The fast signal diffusion limit in a Keller-Segel system

Abstract: This paper deals with convergence of a solution for the parabolic-parabolic Keller-Segel system [ (u_\lambda)t = \Delta u\lambda - \chi \nabla \cdot (u_\lambda \nabla v_\lambda), \quad \lambda (v_\lambda)t = \Delta v\lambda - v_\lambda + u_\lambda \quad \mbox{in} \ \Omega\times (0,\infty) ] to that for the parabolic-elliptic Keller-Segel system [ u_t = \Delta u - \chi \nabla \cdot (u \nabla v), \quad 0= \Delta v -v +u \quad \mbox{in} \ \Omega\times (0,\infty) ] as $\lambda \searrow 0$, where $\Omega$ is a bounded domain in $\mathbb{R}^n$ ($n\ge 2$) with smooth boundary, $\chi, \lambda>0$ are constants.
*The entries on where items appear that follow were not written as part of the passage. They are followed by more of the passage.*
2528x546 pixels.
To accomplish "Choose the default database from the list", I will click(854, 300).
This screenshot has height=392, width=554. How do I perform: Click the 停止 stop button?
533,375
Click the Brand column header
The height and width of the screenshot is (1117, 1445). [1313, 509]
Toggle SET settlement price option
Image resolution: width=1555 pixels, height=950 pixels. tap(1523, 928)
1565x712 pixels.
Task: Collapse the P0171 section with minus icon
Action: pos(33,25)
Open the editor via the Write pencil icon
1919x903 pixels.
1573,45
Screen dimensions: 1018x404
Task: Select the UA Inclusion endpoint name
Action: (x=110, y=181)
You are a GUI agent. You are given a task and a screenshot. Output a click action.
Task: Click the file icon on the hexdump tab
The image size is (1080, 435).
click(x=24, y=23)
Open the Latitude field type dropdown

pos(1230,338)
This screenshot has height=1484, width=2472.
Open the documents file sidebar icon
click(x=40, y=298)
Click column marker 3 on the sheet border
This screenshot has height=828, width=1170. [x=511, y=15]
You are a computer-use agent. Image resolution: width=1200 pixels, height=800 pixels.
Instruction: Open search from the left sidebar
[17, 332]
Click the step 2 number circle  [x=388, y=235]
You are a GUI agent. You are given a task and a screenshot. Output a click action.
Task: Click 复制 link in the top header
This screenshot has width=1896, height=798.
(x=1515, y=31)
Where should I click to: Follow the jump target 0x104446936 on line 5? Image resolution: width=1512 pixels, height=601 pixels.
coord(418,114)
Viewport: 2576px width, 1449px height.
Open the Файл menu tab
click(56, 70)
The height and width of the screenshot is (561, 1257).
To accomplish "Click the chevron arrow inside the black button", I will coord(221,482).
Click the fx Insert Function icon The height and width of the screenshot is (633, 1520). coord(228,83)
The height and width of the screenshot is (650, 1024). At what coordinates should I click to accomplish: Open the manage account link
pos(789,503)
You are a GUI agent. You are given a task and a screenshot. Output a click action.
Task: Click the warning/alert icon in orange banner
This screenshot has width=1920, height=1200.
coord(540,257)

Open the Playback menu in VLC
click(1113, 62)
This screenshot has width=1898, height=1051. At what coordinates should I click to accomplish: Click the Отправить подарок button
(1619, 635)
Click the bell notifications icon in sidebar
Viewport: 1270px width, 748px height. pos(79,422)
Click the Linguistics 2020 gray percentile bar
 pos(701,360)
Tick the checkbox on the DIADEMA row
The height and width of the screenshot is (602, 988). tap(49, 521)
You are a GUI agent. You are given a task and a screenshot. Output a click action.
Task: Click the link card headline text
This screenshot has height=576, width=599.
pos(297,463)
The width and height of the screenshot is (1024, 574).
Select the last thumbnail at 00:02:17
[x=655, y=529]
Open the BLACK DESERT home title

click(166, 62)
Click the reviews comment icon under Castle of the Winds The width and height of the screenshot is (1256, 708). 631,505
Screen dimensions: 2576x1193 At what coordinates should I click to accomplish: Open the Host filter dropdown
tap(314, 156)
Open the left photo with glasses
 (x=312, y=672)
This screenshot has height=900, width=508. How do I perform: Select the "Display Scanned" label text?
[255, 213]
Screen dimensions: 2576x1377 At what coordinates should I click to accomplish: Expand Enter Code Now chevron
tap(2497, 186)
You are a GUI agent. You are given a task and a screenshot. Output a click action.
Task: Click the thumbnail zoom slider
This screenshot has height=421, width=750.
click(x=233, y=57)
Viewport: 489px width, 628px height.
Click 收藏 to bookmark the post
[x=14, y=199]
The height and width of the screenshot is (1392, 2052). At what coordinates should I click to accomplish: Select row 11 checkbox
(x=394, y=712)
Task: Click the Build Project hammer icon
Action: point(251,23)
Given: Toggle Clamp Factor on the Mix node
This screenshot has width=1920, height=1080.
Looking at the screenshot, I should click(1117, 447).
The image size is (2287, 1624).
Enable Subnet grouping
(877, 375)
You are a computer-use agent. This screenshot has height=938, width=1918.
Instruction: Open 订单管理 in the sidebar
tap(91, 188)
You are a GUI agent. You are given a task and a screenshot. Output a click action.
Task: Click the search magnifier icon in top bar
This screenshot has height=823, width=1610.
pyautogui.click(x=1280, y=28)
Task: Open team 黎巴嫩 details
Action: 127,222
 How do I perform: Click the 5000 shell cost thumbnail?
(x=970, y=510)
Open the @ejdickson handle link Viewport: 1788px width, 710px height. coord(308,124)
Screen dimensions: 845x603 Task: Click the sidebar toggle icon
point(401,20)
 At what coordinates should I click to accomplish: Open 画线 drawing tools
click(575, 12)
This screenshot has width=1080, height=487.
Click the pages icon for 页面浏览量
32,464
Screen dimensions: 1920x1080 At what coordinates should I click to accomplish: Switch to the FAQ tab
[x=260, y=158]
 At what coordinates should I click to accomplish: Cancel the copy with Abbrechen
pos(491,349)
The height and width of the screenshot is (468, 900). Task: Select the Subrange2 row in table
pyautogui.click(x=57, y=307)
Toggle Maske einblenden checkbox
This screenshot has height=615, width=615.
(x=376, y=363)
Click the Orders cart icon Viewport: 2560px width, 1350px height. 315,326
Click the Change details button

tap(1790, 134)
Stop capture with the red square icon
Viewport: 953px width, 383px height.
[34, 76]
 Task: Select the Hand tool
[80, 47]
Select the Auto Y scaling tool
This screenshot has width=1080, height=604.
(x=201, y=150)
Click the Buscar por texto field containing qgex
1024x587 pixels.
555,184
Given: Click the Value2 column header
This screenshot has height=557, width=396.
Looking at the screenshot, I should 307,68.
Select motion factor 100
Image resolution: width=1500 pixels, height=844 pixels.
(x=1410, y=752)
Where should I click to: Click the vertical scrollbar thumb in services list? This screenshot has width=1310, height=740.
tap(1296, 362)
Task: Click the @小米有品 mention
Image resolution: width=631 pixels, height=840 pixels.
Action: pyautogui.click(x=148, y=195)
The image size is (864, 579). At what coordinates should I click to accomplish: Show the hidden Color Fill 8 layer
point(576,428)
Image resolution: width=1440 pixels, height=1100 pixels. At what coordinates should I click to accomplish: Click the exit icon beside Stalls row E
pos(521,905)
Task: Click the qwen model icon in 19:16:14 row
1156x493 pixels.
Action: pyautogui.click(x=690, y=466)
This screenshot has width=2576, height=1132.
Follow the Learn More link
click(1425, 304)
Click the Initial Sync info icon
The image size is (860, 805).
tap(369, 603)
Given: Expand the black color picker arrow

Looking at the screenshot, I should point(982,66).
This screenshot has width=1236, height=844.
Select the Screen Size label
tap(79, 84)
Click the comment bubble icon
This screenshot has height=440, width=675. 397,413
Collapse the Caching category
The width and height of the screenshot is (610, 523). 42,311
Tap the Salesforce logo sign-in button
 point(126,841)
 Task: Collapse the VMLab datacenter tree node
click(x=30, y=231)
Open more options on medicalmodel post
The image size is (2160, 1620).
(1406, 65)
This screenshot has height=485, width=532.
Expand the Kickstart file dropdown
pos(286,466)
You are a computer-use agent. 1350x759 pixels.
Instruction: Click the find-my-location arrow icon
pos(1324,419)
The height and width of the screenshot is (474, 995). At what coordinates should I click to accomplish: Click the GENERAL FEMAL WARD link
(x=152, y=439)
In chemotaxis systems parabolic-elliptic systems often provided some guide to methods and results for parabolic-parabolic systems. However, there have not been rich results on the relation between parabolic-elliptic systems and parabolic-parabolic systems. Namely, it still remains to analyze on the following question except some cases: Does a solution of the parabolic-parabolic system converge to that of the parabolic-elliptic system as $\lambda \searrow 0$? In the case that $\Omega$ is the whole space $\mathbb{R}^n$, or $\Omega$ is a bounded domain and $\chi$ is a strong signal sensitivity, some positive answers were shown in the previous works. Therefore, one can expect a positive answer to this question also in the Keller-Segel system in a bounded domain $\Omega$ in some cases. This paper gives some positive answer in the 2-dimensional and the higher-dimensional Keller-Segel system.